The DuPont Framework — What's Driving This Company's ROE?
DuPont analysis breaks ROE into three components:
ROE = Net Profit Margin × Asset Turnover × Equity Multiplier (Financial Leverage)
Where:
- Net Profit Margin = Profitability (how much of each rupee of revenue becomes profit)
- Asset Turnover = Efficiency (how much revenue each rupee of assets generates)
- Equity Multiplier = Leverage (how much debt is amplifying equity returns)
Why this matters:
Two companies might have identical 20% ROE, but driven by completely different factors:
Company A (Brand-led):
- Net Margin: 20% (very high profit per rupee of revenue)
- Asset Turnover: 1.0x (each rupee of assets generates ₹1 of revenue)
- Leverage: 1.0x (no debt)
- ROE = 20% × 1.0 × 1.0 = 20%
Company B (Volume-led, leveraged):
- Net Margin: 5% (thin margins)
- Asset Turnover: 2.0x (high revenue relative to asset base)
- Leverage: 2.0x (meaningful debt)
- ROE = 5% × 2.0 × 2.0 = 20%
Same ROE — completely different businesses. Company A is a premium brand with pricing power and zero debt. Company B is a thin-margin, high-volume, leveraged business. In a downturn, Company B is far more vulnerable.
The DuPont framework tells you which driver is doing the work — and whether that's sustainable.
What ROE and ROCE Still Cannot Tell You
ROE and ROCE are backward-looking — they tell you what happened last year. They can't tell you whether the efficiency is holding up right now, or if management is quietly prioritising growth at the expense of margins.
A company can show 25% ROCE for three years and then watch it erode as costs creep up — and the first place that shows up is in what management says, not yet in the numbers.
StockMirror's screener flags whether companies are currently prioritising growth or margins — extracted from what management actually said in their earnings call, not derived from ratios. The Management Confidence signal shows whether management sounds assured or hedging on the outlook. These signals are the leading indicators that help you catch a ROCE deterioration before it fully shows in the financials.
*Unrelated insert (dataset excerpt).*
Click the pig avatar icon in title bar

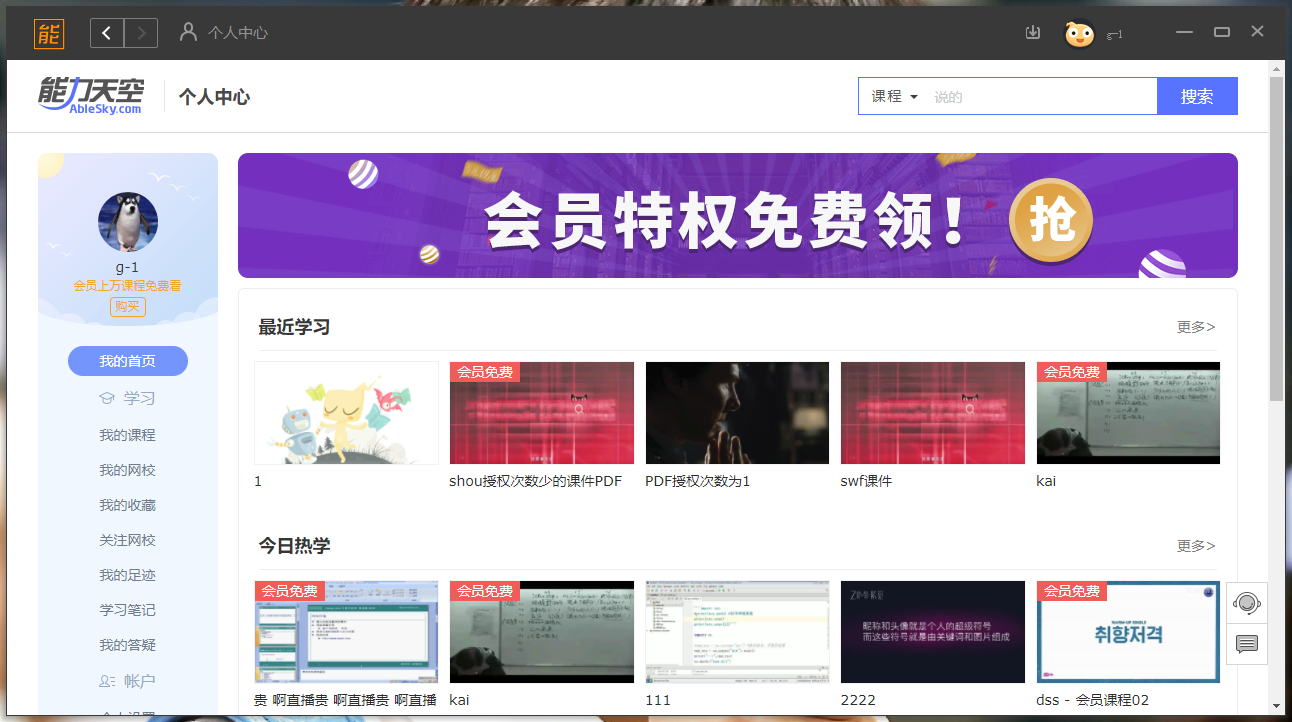[x=1079, y=34]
Next in the series: The Debt Story — D/E, Interest Coverage & Liquidity
Frequently Asked Questions
What is a good ROE for Indian stocks?
ROE above 15% is generally considered good. Above 20% is strong. However, ROE can be inflated by high debt — always check ROCE alongside ROE. Companies like HDFC Bank and Asian Paints consistently deliver 15–20%+ ROE through operational efficiency, not leverage.
What is the difference between ROE and ROCE?
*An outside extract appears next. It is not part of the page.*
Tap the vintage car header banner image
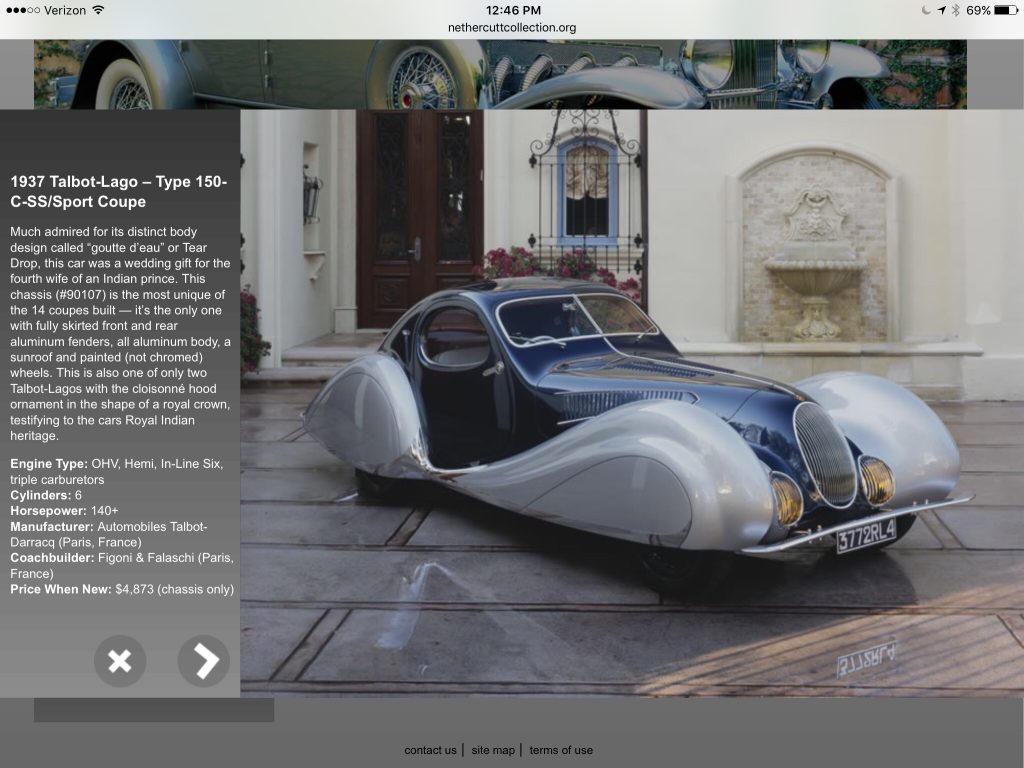The image size is (1024, 768). coord(500,74)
ROE measures returns on shareholder funds only. ROCE measures returns on both equity and debt — the entire capital base. A company with high ROE but low ROCE is boosting shareholder returns using borrowed money, which adds financial risk without creating real operational efficiency.
Why is ROCE considered better than ROE?
ROCE is harder to inflate through leverage. A company can borrow heavily to lift ROE without becoming more efficient. Because ROCE includes debt in the denominator, it reveals the true return on all capital deployed. For comparing companies with different debt levels, ROCE is the more reliable measure.
What is a good ROCE percentage in India?
ROCE above the company's cost of capital (typically 10–12% for Indian companies) means value is being created. ROCE above 15% is healthy. ROCE above 20% is exceptional and indicates a genuine competitive advantage — the kind that compounds returns over long periods.
What does ROA tell you that ROE does not?
ROA measures how efficiently a company uses its total assets — including both equity and debt — to generate profit. A high ROE with low ROA is a signal that returns are driven by borrowing, not by asset productivity. ROA is especially useful for capital-intensive sectors like infrastructure and manufacturing.
Disclaimer: This article is for educational purposes only and does not constitute investment advice. Always do your own research before making investment decisions.